Bradley Edwards, ein ehemals beim Los Alamos National Laboratory beschäftigter Wissenschaftler, begann 1999 im Rahmen einer Studie des NASA Institute for Advanced Concepts (NIAC) zu untersuchen, ob es nicht einen einfacheren Weg gebe, einen Weltraumaufzug zu bauen, so dass dieser nicht erst in 50 oder 100 Jahren sondern schon in relativ naher Zukunft realisierbar wäre. Edwards fand einen solchen Weg, den er in der Folgezeit mit der fortdauernden Unterstützung des NIAC weiter ausarbeitete.

Sein Plan sieht folgendermaßen aus: Sämtliche Komponenten des Aufzugs werden von der Erde ins All gebracht und müssen nicht erst dort hergestellt werden. Den Anfang macht ein Raumfahrzeug mit zwei großen Spulen, auf die ein 100.000 Kilometer langes Ribbon, also eine Art Band, aufgerollt ist. Dieses Band besteht aus einem erst noch zu entwickelnden CNT-Verbundwerkstoff und ist nur Mikrometer dick. Die Komponenten des Raumfahrzeugs werden mit vier Trägerraketen (zum Beispiel vom Typ Delta IV oder Ariane V) in einen niedrigen Erdorbit gebracht und dort zusammengebaut, bevor man das gesamte Vehikel in einen geostationären Orbit weitertransportiert. Von dort aus wird dann begonnen, das Band abzurollen, und während es immer weiter hinabgelassen wird, bewegt sich das Raumahrzeug selbst in immer größere Höhen (mittels eine „magnetoplasmadynamischen Antriebs“; damit ist wohl ein Triebwerk in der Art von VASIMR gemeint), so dass der Schwerpunkt des ganzen Gebildes stets auf Höhe des GEO bleibt. Wenn schließlich das CNT-Band bis zur Erde abgerollt worden ist, wird es dort auf einer im äquatorialen Pazifik schwimmenden Plattform verankert. Nun werden über einen Zeitraum von knapp zweieinhalb Jahren mehr als zweihundert so genannte Climbers über das Band nach oben geschickt, welche das Band wie eine Art Schiene oder Straße nutzen, ihre Energie (wie übrigens auch das Raumfahrzeug, das den Anfang gemacht hat) über Laserlicht von der Erde erhalten, und das Band auf ihrem Weg nach oben immer weiter verstärken. Sie bilden dann, zusammen mit dem ersten Raumfahrzeug, das Gegengewicht am erdfernen Ende des Bandes. Am Ende diese Prozesses ist das Band stark genug, um daran jeden Tag eine Fracht von fünf Tonnen in den Weltraum schicken zu können. Später ließen sich auch ohne weiteres Aufzüge mit einer Nutzlast von 100 Tonnen und mehr bauen. Die Entwicklungs- und Baukosten für den ersten Aufzug werden auf etwa zehn Milliarden Dollar geschätzt und Edwards glaubt, dass er vom technischen Standpunkt binnen 15 Jahren verwirklicht werden könnte. Spätere Aufzüge gleichen Typs wären im Bau weitaus billiger.

=-=-=-=-=

*Zu lösende Aufgaben*:
• A. Beantworte anhand des Textes zum Weltraumaufzug:
(i) In welchem Jahr begann Bradley Edwards seine Untersuchung im Rahmen der NIAC-Studie?
(ii) Wie lang ist das Band, das auf den Spulen des ersten Raumfahrzeugs aufgerollt ist?
(iii) Auf welchen Betrag werden die Entwicklungs- und Baukosten für den ersten Aufzug geschätzt?
• B. Gib aus dem Text zum Weltraumaufzug den Abschnitt wortgetreu wieder, der bei „Bradley Edwards, ein“ beginnt und bei „NIAC weiter ausarbeitete.“ endet.
Die anschließenden Daten sind eigenständiges Material und gehören nicht zum Text.

*Datenzeilen*:

=-=-=-=-=

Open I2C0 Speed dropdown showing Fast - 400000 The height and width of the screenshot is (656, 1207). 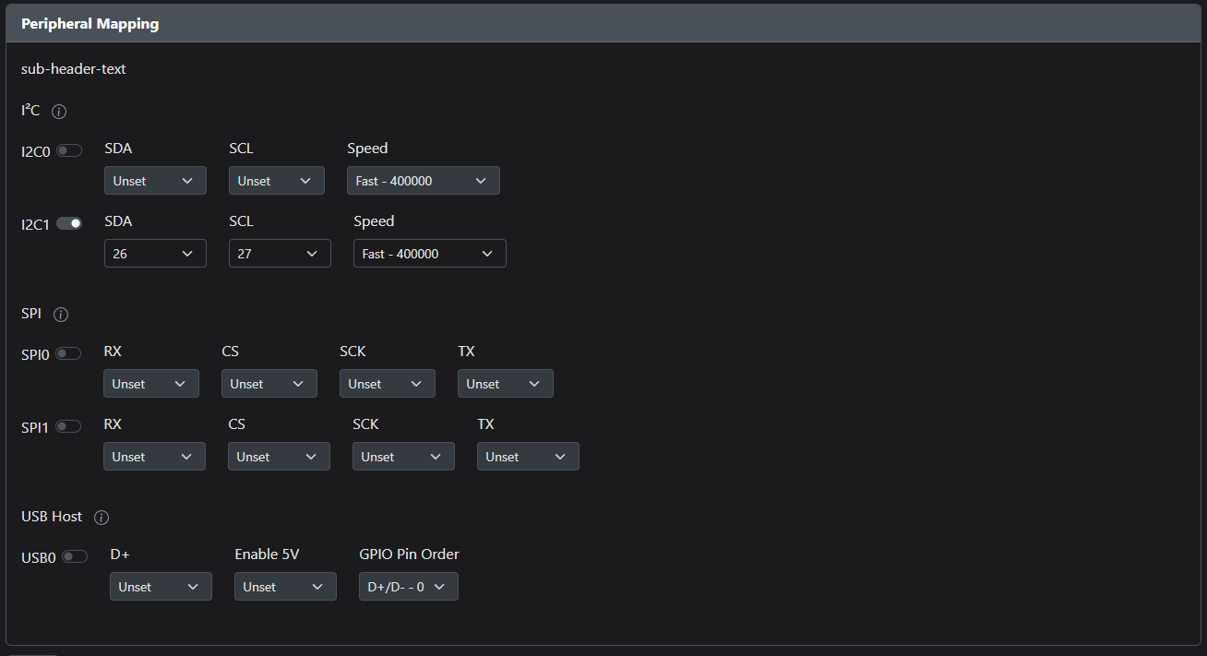tap(424, 181)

=-=-=-=-=

*Ergebnisse je Aufgabe*:
• A.
(i) 1999
(ii) 100.000 Kilometer
(iii) Auf etwa zehn Milliarden Dollar

• B.
Bradley Edwards, ein ehemals beim Los Alamos National Laboratory beschäftigter Wissenschaftler, begann 1999 im Rahmen einer Studie des NASA Institute for Advanced Concepts (NIAC) zu untersuchen, ob es nicht einen einfacheren Weg gebe, einen Weltraumaufzug zu bauen, so dass dieser nicht erst in 50 oder 100 Jahren sondern schon in relativ naher Zukunft realisierbar wäre. Edwards fand einen solchen Weg, den er in der Folgezeit mit der fortdauernden Unterstützung des NIAC weiter ausarbeitete.